Readers, this was a harried week. I had all sorts of lawyerly challenges to contend with. So, cooking through the cuisine of a continent – plus expat recipes thrown in for good measure – was only bound to make me stressed and a little confused.
In fairness, I should state that I don’t know a lot about African food. But, this book didn’t do that much to enlighten me. Considering the context in which this book was being introduced – the hoopla about how Marcus Samuelsson was introducing African food to the culinary world – the introductions and explanatory text seemed a little thin to me. The recipes themselves were also a bit cursory for a fumbling cook such as yours truly. There was not as much explanation as I wanted regarding how things should turn out, or what to do if things start to go awry. More frustrating to me, though, was the failure to explain the dishes – I would have loved to have found out more about the social meaning of a dish, or what defines success for that particular dish.
Take the Snapper Wrapped in Banana Leaves, which sounded lovely – a West African layered dish of rice in coconut milk and chicken stock, topped with plaintains and snapper nestled in banana leaves with garlic, chili and lemon. But, there was almost no explanatory text. Also, the rice did not cook evenly and the fish parcels barely fit into my dutch oven. I think maybe this dish needs to be made with an extra large dutch oven, not the type that most people have in their kitchen. I also thought the flavors were a little too unbalanced and aggressive. Mr. Addict liked the rice but didn’t like the dish as a whole.
The Ethiopian Stir-Fried Beef Stew was delicious, but I didn’t follow the recipe. The recipes instructs you to stir-fry the ingredients only briefly, and tells you to add the liquid just one minute before taking off of the flame. At that point, the stew did not look anything like the picture or the beef stews I have eaten at Ethiopian restaurants. Also, it would not have worked well on the injera (spongy Ethiopan flat bread) while so liquidy. So, I pulled out every last morsel of meat and cooked the liquid down a bit, in defiance of the instructions. As doctored, Mr. Addict loved it.
I had mixed feelings about the injera recipe too. Injera is traditionally made with a sourdough starter, and takes several days to prepare. In this version, baking soda replaces the starter and a little yogurt is added to give it the characteristic tang. I thought it tasted more like a slightly springy savory crepe than injera. But, it did go nicely with the beef, and made preparing a complete semi-Ethiopian meal on a weeknight feasible. It did make me wonder, though, what type of injera Samuelsson is serving in his new restaurant, Merkato 55.
The Cumin Braai Bread, a simple yeasted loaf flecked with cumin and enriched with a spiced butter, was the only recipe that went completely smoothly. This was one where I didn’t need his guidance to understand the desired texture or flavor profiles. I thought it was a little plain, but Mr. Addict liked it a lot.
My favorite parts of this cookbook were the rare portions here and there in which he did provide some background - like explaining that foie gras originated in Egypt and that the fattening of geese is depicted in hieroglyphics.
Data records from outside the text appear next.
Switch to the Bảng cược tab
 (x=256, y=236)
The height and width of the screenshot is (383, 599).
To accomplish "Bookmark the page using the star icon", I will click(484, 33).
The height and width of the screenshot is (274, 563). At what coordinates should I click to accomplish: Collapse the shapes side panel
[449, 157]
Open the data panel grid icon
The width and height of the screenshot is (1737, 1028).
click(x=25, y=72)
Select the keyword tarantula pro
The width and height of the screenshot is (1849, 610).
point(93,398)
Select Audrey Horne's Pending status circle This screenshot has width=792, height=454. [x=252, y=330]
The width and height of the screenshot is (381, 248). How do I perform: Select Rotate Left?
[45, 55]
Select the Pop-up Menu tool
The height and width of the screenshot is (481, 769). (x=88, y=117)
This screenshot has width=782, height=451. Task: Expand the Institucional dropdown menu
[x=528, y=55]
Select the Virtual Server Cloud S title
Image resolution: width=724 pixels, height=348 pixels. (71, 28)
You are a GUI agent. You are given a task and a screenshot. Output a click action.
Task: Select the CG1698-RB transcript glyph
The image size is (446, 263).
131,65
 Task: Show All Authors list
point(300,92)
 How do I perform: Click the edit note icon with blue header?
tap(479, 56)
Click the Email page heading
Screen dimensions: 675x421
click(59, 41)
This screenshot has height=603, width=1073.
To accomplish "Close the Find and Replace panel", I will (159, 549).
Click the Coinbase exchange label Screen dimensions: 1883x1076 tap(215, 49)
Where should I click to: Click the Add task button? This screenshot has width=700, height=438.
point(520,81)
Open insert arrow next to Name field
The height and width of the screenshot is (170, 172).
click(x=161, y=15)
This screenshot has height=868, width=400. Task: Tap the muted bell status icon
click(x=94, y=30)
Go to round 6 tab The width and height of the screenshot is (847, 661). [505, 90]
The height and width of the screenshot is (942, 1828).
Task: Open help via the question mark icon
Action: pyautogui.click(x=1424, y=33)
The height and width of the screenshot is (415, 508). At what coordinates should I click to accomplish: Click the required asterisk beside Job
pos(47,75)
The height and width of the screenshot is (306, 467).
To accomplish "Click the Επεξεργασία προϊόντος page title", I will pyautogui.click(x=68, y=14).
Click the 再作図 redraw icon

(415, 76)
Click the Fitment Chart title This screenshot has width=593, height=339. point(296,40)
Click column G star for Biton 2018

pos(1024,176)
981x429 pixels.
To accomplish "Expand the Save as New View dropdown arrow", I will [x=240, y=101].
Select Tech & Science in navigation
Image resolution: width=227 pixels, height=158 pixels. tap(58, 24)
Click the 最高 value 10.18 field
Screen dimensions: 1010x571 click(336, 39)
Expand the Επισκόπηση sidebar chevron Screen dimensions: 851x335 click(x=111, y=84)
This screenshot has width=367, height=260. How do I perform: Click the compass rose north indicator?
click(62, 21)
But, overall, this cookbook felt a little like a travelogue. And the scope was, well, a bit untenable for someone who has not spent their life researching the subject. I didn’t understand, at all, the decision to include Middle Eastern dishes and Jamaican dishes, or to provide any meaningful background on the culinary philosophy behind African cuisines. I guess in some ways the scope of the book isn’t really that different than, say, certain all-in-one cookbooks about Jewish food all over the world. But, the really good ones provide tons of context, back story, and authoritative stances on at least some pocket of the cuisine. That was missing here.
Have any of you been to Merkato 55? If you have, please let me know what you thought!